Hattat Kazasker Mustafa İzzet Efendi -Musiki- Hakkında Bilgi
Kazasker Mustafa İzzet hat sanatındaki ustalığı yanında hanendeliği, neyzenliği ve bestekârlığı ile de tanınmıştır. Küçük yaşlarda bestekâr Kömürcüzâde Hafız Mehmed Efendi’den dinî eserler meşketmekle başladığı mûsiki hayatını Galata Sarayı Mektebi’nde devam ettirdi. İrâde-i seniyye ile Enderûn-ı Hümâyun’a alınıp burada öğrenimini sürdürürken Şâkir Ağa’dan meşke başladı. Kısa zamanda güzel sesiyle şöhrete ulaşmasının ardından II. Mahmud’un huzurundaki fasıllara sesiyle katıldı. Bu arada ney çalışmalarını da ilerleterek bir müddet sonra devrinin en iyi neyzenleri arasına girmeyi başardı. Sarayda daha çok Neyzen Mustafa lakabıyla tanınan Mustafa İzzet, II. Mahmud’un vefatına kadar (1839) küme fasıllarının vazgeçilmez sanatkârlarından oldu. Bir defasında fasılda II. Mahmud’un şarkıları okunduktan sonra Mustafa İzzet’e şarkılar hakkında fikri sorulduğunda hükümdarın eserlerinin şarkıların padişahı olduğunu ifade etmesi padişahı çok memnun etti. Saray fasıllarında Hamâmîzâde İsmail Dede, Dellâlzâde İsmail Efendi, Şâkir Ağa, Tanbûrî Nûman Ağa, Zeki Mehmed Ağa, Suyolcuzâde Salih Efendi, Tanbûrî Necib Ağa, Kemânî Ali Ağa, Basmacı Abdi Efendi gibi ünlü musikişinaslarla birlikte hanende ve sazende olarak bulundu. Dellâlzâde İsmail Efendi, Hâşim Bey ve hanende Rifat Bey onun “hâce-i zaman” olduğunu söylemişlerdir. Hayatının sonlarına doğru sesinin kalınlaşmasına rağmen fasıllarda tiz perdelerde hiç zorlanmazdı. Tiz nağmelere gelindiğinde diğer hanendeler bir oktav peşte inince onun tiz nağmelerdeki ustalığı kendini gösterirdi.
Mustafa İzzet dinî ve din dışı formlarda fazla eser bestelememiş, ancak her biri ayrı özellikte olan eserleriyle tanınmıştır.

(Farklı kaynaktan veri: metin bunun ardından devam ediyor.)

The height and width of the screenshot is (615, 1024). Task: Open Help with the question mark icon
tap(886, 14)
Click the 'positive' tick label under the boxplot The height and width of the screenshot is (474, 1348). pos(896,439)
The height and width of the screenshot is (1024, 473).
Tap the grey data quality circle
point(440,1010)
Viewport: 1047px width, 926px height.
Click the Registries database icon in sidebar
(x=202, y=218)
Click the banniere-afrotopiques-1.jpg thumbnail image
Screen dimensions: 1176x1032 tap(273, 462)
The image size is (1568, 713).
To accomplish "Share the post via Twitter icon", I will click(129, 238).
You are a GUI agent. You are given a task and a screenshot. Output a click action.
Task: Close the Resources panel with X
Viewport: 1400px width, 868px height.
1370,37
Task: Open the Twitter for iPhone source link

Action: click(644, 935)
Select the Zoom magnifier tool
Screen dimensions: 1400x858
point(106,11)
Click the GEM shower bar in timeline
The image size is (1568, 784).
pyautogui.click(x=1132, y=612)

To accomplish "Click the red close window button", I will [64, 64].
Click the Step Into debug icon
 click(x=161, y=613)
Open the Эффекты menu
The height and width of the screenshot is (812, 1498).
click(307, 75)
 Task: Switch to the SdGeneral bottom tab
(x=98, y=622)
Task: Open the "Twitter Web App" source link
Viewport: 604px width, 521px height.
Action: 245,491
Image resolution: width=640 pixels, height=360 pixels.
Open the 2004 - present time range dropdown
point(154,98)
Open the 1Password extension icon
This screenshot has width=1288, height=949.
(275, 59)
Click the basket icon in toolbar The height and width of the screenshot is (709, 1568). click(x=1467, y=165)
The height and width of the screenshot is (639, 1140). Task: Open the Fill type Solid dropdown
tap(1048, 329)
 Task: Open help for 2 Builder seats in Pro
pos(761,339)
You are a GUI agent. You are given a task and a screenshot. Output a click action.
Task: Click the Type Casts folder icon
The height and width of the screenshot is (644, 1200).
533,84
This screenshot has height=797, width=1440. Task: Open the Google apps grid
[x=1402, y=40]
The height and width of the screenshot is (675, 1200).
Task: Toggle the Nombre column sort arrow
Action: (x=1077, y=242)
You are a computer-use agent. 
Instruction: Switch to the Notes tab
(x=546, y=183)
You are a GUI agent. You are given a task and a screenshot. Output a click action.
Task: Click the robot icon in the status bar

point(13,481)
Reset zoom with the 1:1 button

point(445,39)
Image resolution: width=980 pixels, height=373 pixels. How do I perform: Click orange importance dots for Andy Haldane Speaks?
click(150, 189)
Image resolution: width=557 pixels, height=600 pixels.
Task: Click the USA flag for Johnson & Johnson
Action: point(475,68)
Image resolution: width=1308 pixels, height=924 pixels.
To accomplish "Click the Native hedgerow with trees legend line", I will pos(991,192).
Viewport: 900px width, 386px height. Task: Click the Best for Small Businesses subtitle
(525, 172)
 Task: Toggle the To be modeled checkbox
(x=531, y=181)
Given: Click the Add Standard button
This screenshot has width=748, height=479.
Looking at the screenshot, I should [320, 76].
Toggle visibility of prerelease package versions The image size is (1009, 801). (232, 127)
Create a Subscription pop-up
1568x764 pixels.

Dellâlzâde İsmail bestelediği eserleri önce İzzet Efendi’ye okuyup onun görüşünü alır, daha sonra bir mûsiki toplantısında bestesi hakkında konuşmak isteyenlere de bu eserin İzzet Efendi tarafından beğenildiğini, dolayısıyla artık değiştirilemeyeceğini söylerdi. Tarz-ı cedîd adlı bir makam icat eden İzzet Efendi, birleşik makamlardan çok ana makam dizilerini tercih ederdi. Meselâ hüseynî makamı dururken gülizân fazlalık görür, sabâ makamına zemzeme ilâvesini de birincinin daralması ve ikincinin genişletilememesi şeklinde yorumlardı.
El yazması güfte mecmualarında daha çok şarkı ve duraklarına rastlanmakta, İstanbul Üniversitesi Kütüphanesi’nde kendi el yazısıyla bir güfte mecmuasının bulunduğu kaydedilmektedir. Sadettin Nüzhet Ergun onun dört durak ve bir ilâhisinin güftesini Yılmaz Öztuna günümüze ulaşan üç durak, bir ilâhi, birer peşrev, ağır ve yürük semai ile on dokuz şarkıdan ibaret yirmi altı eserinin listesini vermektedir. Türkiye Radyo Televizyon Kurumu repertuvarında on dört şarkı ve bir peşrevinin notası yer almaktadır. Bunlar arasında, “Doldur getir ey sâkî-i gül-çehre piyâle” mısraıyla başlayan segah, “Ey serv-i nâzım reftâr-ı bâlâ” mısraıyla başlayan bestenigâr ve, “Bir sebeple sen gücenmişsin bana” mısraıyla başlayan eviç şarkısıyla, “Rûm’da Acem’de âşık olduğum” mısraıyla başlayan hümâyun ilâhisi günümüzde de okunan eserlerindendir.
Mustafa İzzet Efendi mûsiki sahasında birçok talebe yetiştirmiştir. Bunlar arasında Behlûl Efendi, Medenî Aziz Efendi ve Yeniköylü Hasan Sırrı Efendi özellikle zikredilmelidir.